The Unicode chart for Tamil is very usable but has a painful drawback. Tamil has 12 vowels (உயிர்/uir) and 18 consonants (மெய்/mei), and for these unicode code points were obtained. Every vowel consonant combination produces உயிர்மெய்/uyirmei compounds, for which no unique code points were obtained. This means, for 216 Tamil characters, instead of using a single code point that would take 3 bytes each, 6 or more bytes would be required. While ascii chart has intelligent order, and faithfully adopted by Unicode for Latin script based languages like English, Tamil missed the bus and how?

http://www.tunerfc.tn.nic.in/ promotes "New Unicode TUNE" that is based on encodings for Tamil chars in the private user space of the Unicode charts! This is pursuant to the GO at http://www.tn.gov.in/gorders/IT/it_e_13_2006.htm Looks like the Govt of TN and the Tamil Virtual University sites at http://www.tn.gov.in/tamiltngov/sitemap.htm and http://www.tamilvu.org/ publishes pages are in TUNE.
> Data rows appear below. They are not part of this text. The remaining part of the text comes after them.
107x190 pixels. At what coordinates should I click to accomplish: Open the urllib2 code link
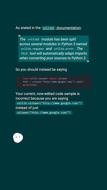48,28
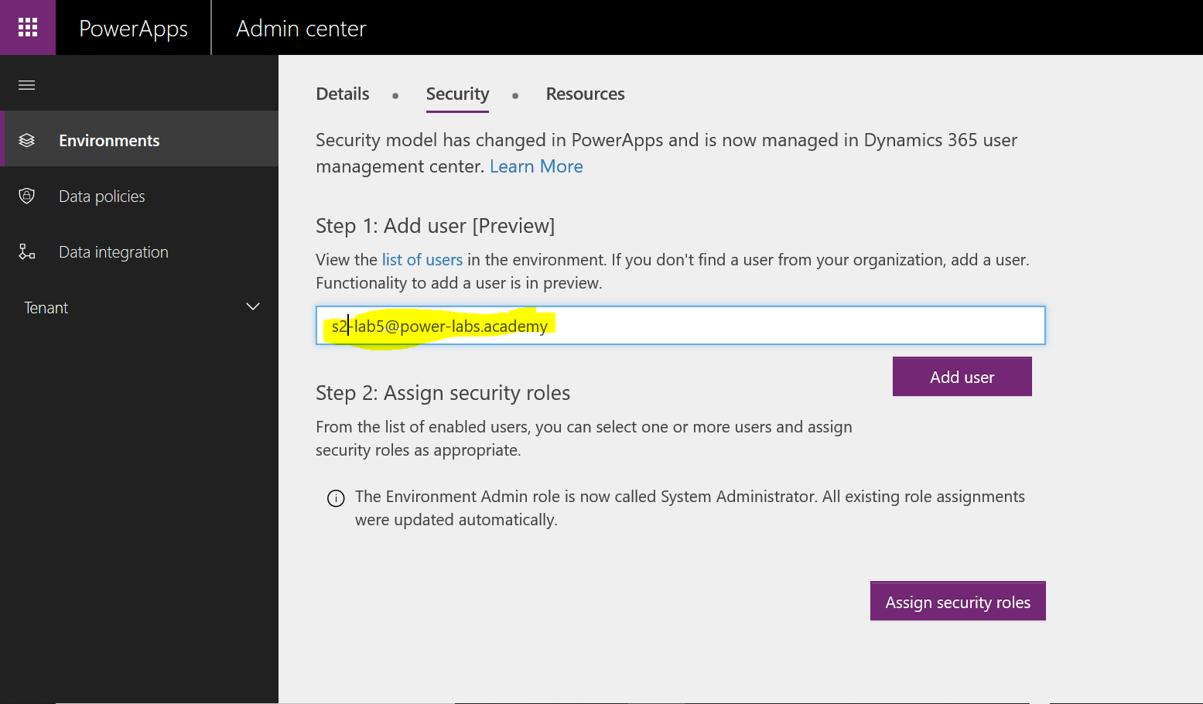Screen dimensions: 1203x704
Task: Switch to the Details tab
Action: (343, 94)
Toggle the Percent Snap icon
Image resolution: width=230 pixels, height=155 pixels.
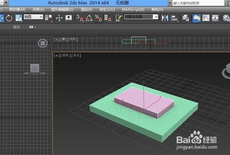(98, 18)
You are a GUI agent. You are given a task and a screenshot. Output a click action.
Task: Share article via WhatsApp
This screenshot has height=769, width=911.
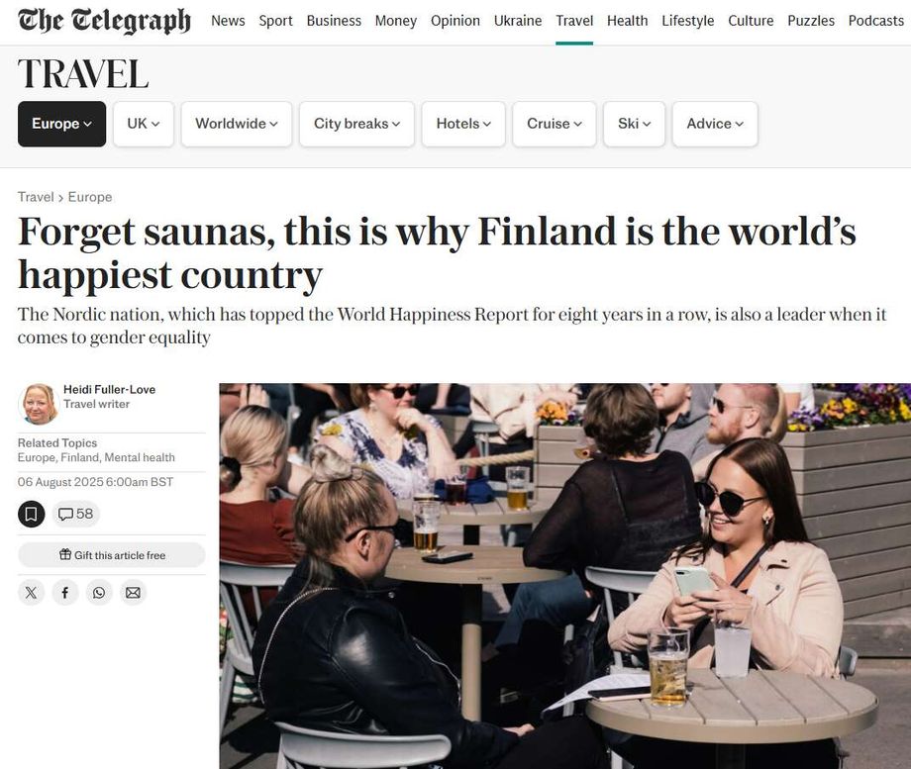[99, 593]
We need to work on improving representation of Tamil in the Unicode chart, but giving the oldest living language a place in the private user space does not help Tamil. An article I wrote last year on some of the issues is available here.

The present Unicode standard for the Tamil script is usable, not withstanding the defects. Promoting TUNE is wasteful. Instead, the Government of Tamil Nadu should promote the Unicode standard for Tamil as it stands in the public SMP space, research the pros and cons thoroughly, and come with a better solution or at least leave the existing Unicode standard in peace.